|Photo: Gilliane Shayman|
“California has taken the lead in understanding that the ocean really matters,” says Dr. Earle. “We know how to take from the ocean. California is giving back by establishing a network of protected areas.”
California’s four National Marine Sanctuaries (Channel Islands, Cordell Bank, Gulf of the Farallones, and Monterey Bay) cover almost 9,500 square miles of Pacific Ocean. In addition to these, more State Marine Protected Areas are added under the regulation of the California Department of Fish and Game. The Marine Life Protection Act (MLPA) of 1999 directed the state to redesign it’s system of marine protected areas to function as a network in order to increase effectiveness in protecting coastal marine life, habitats and marine ecosystems.
What is a marine protected area? It’s an area of coastal ocean set aside to protect ocean life and habitat. There are three classifications of MPAs in California. The most restrictive are the Marine Reserves where all fish, wildlife and habitat are protected from extraction. The second are Marine Parks, where limited recreational fishing is allowed, but commercial fishing is prohibited. The least restrictive are Marine Conservation Areas where some consumptive recreational and commercial activities are allowed. For a detailed list of regulations and maps of current California MPAs, click here.

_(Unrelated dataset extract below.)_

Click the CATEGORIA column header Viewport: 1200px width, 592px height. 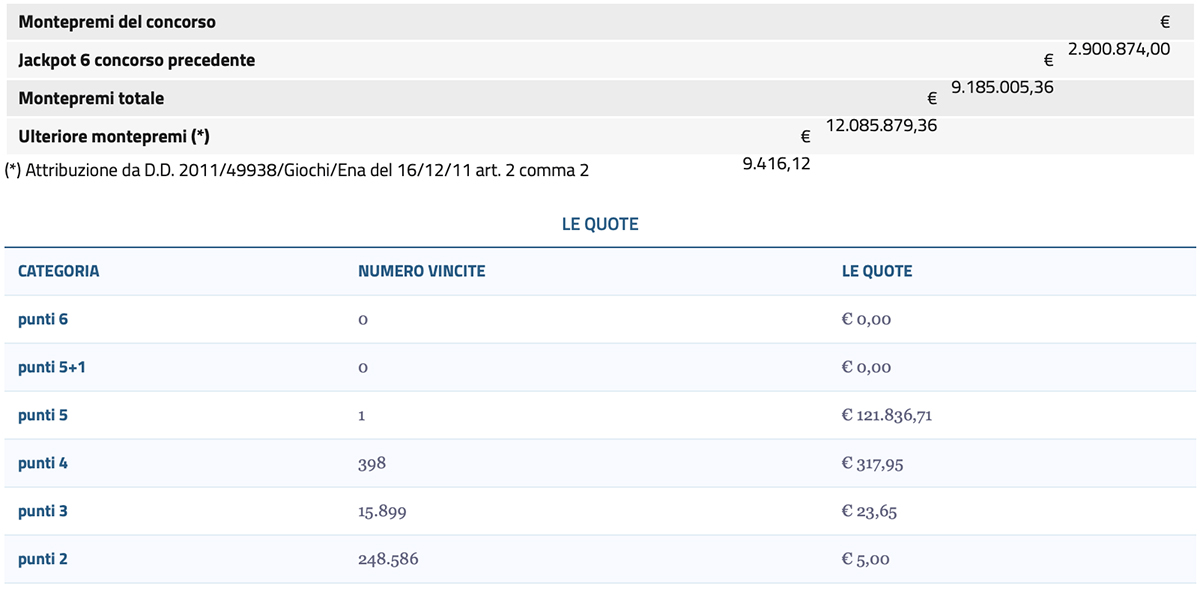click(x=58, y=271)
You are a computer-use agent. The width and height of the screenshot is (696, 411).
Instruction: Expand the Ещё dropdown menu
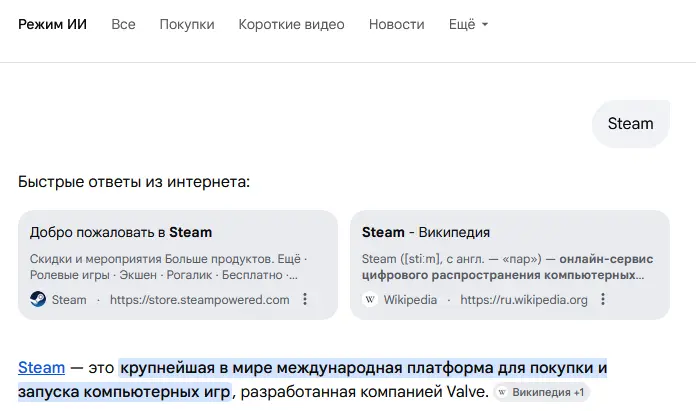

The benefits of MPAs go far beyond protecting individual species of fish. They protect sea life and their underwater homes in a way that regulations focused on just one or two species cannot. MPAs provide places where fish can feed, breed and thrive, and where human impacts are minimized. As a result, marine life living within MPAs grows more diverse, abundant, and larger in size – and larger fish have exponentially larger numbers of young to replenish depleted populations.
Southern Californians are celebrating the establishment of the new MPAs this winter with a number of events. Mark your calendars!
On January 21st, staff at the Ocean Institute, Cabrillo Marine Aquarium in San Pedro, Aquarium of the Pacific in Long Beach, Birch Aquarium at Scripps in La Jolla and other partners will join to educate the public about the statewide network of Marine Protected Areas and explain the need for the “underwater parks.” Visitors can learn more about MPAs and explore ocean sustainability through activities and games from 10 AM to 3 PM on Jan. 21. For more information, call 949-496-2274.
In San Diego on February 4th, Wildcoast and The Tijuana River Estuary invite the public to ‘Meet Your Underwater Parks’ on Saturday, February 4th from 10 AM to 1 PM at the Tijuana River Estuary Visitor Center, 301 Caspian Way, Imperial Beach. The event is free.
Still in the works are MPAs for San Francisco Bay from the Golden Gate to the Carquinez Bridge, and on the North Coast from the Oregon border to Alder Creek near Point Arena. With more MPAs on the way for California’s Coast, we look forward to celebrating the continued regeneration of our coastal ecosystems and an increasingly thriving ocean for future generations to enjoy and protect.